The Browns Lane plant in Coventry, England was built as a Second World War shadow factory run by the Daimler Company. In 1951 it was leased by Jaguar Cars and remained the company's home until 2005. It was the site of all Jaguar production until 1998, when production of the Jaguar S-Type commenced at Castle Bromwich Assembly in Birmingham, which first produced Jaguar cars in 1977. It was also the firm's corporate headquarters and the home of the Jaguar Daimler Heritage Trust.

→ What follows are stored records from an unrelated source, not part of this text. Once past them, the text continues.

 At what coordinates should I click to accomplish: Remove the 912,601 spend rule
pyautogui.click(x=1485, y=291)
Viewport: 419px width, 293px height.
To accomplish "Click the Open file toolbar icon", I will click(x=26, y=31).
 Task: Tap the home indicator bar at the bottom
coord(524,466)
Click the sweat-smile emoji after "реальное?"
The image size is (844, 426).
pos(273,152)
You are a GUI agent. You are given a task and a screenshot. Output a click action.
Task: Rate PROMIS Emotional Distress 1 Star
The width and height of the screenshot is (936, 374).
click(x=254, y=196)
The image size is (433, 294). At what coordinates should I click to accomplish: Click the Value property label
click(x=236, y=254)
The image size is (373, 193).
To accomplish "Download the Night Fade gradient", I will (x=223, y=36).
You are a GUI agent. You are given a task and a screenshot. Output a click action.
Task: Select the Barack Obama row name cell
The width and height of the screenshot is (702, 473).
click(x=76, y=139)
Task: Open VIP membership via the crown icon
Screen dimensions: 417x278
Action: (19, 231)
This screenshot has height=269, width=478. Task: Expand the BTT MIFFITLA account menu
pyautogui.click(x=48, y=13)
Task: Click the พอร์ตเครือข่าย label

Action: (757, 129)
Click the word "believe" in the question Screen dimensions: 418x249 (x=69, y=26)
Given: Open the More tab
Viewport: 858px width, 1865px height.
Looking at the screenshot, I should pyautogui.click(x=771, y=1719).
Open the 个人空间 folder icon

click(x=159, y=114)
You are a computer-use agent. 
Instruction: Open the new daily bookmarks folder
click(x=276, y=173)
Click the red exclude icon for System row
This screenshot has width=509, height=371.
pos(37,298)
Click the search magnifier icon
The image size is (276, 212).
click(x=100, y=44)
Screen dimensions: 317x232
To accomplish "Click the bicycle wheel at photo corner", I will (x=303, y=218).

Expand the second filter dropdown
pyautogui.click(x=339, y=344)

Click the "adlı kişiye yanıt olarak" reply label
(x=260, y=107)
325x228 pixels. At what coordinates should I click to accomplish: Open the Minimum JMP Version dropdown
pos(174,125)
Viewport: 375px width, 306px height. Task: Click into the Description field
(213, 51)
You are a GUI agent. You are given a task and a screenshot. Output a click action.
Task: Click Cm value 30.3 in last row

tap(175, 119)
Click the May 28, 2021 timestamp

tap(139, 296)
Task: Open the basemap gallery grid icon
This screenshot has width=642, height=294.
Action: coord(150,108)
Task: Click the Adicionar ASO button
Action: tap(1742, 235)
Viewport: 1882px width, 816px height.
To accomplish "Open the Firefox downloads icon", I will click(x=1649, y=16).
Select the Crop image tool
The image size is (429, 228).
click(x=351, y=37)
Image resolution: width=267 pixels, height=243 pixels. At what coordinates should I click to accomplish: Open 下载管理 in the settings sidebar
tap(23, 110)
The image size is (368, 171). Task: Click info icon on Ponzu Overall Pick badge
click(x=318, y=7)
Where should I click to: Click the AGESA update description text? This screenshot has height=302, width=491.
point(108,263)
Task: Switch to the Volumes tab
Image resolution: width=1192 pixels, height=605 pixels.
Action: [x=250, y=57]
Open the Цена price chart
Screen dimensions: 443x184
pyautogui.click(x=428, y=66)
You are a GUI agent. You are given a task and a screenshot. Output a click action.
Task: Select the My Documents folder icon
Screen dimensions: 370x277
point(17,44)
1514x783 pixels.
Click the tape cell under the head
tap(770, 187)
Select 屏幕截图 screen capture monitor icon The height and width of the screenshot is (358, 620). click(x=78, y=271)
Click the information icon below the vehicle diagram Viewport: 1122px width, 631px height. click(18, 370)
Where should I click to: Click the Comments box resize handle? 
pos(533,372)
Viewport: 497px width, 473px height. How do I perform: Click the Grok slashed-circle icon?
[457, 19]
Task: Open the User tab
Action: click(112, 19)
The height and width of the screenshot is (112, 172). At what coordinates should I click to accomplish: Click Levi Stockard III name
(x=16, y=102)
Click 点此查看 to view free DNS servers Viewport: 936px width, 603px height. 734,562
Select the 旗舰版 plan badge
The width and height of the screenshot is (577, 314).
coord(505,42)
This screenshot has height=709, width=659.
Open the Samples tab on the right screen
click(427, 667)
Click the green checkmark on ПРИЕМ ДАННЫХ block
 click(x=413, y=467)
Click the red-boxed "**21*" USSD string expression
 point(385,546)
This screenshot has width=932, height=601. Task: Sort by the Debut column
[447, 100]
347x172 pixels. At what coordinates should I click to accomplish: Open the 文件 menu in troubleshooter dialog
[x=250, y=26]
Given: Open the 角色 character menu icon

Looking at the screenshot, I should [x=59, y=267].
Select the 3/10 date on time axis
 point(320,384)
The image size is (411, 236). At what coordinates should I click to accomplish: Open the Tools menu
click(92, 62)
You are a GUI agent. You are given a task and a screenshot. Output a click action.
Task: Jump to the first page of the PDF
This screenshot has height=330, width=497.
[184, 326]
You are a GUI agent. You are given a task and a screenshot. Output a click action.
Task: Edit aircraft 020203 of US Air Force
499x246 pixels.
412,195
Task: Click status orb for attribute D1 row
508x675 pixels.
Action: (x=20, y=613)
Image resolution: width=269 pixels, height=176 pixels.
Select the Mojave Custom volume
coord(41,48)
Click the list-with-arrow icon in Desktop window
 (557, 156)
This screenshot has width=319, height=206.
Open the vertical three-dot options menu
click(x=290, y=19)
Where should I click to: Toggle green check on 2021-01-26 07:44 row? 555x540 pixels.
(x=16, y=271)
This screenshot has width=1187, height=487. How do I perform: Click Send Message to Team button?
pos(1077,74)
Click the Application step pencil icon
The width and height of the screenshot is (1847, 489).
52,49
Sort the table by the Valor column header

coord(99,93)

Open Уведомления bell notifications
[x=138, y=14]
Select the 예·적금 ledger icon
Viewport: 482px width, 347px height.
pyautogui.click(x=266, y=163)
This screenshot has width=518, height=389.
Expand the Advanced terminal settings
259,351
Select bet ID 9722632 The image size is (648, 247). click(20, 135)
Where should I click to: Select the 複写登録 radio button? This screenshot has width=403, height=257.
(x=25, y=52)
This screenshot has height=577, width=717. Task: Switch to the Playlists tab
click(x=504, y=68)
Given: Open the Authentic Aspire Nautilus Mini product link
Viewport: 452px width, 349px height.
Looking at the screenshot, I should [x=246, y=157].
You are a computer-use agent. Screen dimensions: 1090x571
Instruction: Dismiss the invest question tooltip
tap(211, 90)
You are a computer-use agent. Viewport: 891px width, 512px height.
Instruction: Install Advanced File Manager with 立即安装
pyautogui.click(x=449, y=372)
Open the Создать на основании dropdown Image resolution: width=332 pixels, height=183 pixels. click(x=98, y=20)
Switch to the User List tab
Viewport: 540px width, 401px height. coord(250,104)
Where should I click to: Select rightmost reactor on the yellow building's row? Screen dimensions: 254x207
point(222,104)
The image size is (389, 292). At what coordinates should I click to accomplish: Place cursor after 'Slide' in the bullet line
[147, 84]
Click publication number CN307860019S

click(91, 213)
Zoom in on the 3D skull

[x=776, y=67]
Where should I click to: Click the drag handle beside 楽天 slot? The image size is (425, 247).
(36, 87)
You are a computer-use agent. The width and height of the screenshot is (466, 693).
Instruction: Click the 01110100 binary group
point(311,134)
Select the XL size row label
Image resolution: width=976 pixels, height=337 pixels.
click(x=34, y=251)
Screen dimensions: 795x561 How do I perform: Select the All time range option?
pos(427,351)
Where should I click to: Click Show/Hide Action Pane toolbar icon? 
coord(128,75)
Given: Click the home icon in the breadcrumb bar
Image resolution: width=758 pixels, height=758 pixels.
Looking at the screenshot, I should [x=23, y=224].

Jaguar's production at Browns Lane waned over the years, as new models were gradually assigned to Castle Bromwich and the former Ford Halewood Body & Assembly in Halewood, Liverpool. However, the core Jaguar XJ and XK ranges remained on the site until they were moved to Castle Bromwich in 2005. Subsequently, the Browns Lane site housed just the headquarters and museum as well as 500 staff responsible for wood veneering for Jaguar, Aston Martin, and Land Rover. Later, the headquarters moved to the Whitley plant, Whitley, Coventry but the Wood Shop (Veneer Manufacturing Centre), Museum and Pilot Build Workshop remained at Browns Lane. Australian property firm Macquarie Goodman announced its purchase of Browns Lane in 2007. This marked the end of Jaguar's presence at the site after more than 50 years.

The assembly halls were demolished in late 2008.

==Current use==
In 2010, a portion of the site was purchased by housebuilder Taylor Wimpey.

In 2012, the Browns Lane Jaguar Heritage Museum was demolished. The housing estate which took its place is known as "Swallow's Nest".

Jaguar's Pilot Plant continues in use. A new business park was built on the Browns Lane Plant site called "Lyons Business Park"; access to this site is from Coundon Wedge Drive.

Since 2018, Amazon have operated a receiving centre from the site.